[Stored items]
<<<<

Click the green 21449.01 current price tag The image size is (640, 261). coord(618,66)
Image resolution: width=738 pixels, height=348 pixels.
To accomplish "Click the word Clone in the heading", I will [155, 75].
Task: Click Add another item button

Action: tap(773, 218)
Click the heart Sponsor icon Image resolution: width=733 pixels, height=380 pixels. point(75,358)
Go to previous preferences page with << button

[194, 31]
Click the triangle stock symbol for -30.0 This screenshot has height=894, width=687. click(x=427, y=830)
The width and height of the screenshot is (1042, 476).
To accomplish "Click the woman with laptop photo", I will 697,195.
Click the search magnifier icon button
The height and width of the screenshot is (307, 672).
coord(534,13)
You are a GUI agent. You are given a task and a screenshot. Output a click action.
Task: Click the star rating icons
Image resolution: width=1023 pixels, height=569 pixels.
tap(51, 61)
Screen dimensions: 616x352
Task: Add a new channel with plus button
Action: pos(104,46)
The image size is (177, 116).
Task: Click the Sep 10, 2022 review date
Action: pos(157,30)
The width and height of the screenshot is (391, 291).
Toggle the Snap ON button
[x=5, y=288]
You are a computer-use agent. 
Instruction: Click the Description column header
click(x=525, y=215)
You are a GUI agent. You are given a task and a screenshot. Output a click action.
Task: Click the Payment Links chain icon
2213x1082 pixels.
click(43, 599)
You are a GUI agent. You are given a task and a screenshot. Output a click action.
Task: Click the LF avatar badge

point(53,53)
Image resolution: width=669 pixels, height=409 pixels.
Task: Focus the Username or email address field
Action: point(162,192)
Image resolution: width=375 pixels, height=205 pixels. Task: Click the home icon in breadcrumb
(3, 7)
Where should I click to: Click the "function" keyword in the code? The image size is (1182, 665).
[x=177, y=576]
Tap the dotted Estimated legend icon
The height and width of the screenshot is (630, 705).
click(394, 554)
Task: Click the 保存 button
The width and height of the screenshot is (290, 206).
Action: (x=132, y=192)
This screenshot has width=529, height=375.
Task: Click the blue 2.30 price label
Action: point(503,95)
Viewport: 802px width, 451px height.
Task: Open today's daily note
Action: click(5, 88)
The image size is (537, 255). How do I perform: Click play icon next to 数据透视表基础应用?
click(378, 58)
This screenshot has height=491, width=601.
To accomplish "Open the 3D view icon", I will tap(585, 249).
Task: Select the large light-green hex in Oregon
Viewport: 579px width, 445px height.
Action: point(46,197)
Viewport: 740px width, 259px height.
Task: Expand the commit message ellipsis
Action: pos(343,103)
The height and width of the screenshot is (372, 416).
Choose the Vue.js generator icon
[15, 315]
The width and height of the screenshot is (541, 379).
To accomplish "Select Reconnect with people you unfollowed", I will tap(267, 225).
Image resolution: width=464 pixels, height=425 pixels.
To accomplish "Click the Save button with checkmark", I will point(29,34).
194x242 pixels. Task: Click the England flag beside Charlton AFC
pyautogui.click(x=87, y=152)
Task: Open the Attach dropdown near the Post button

>>>>

Exercise objective
Scan the records above for the string "will", then select every line that holds it.

Problem solution
To accomplish "Click the word Clone in the heading", I will [155, 75].
To accomplish "Click the woman with laptop photo", I will 697,195.
To accomplish "Open the 3D view icon", I will tap(585, 249).
To accomplish "Select Reconnect with people you unfollowed", I will tap(267, 225).
To accomplish "Click the Save button with checkmark", I will point(29,34).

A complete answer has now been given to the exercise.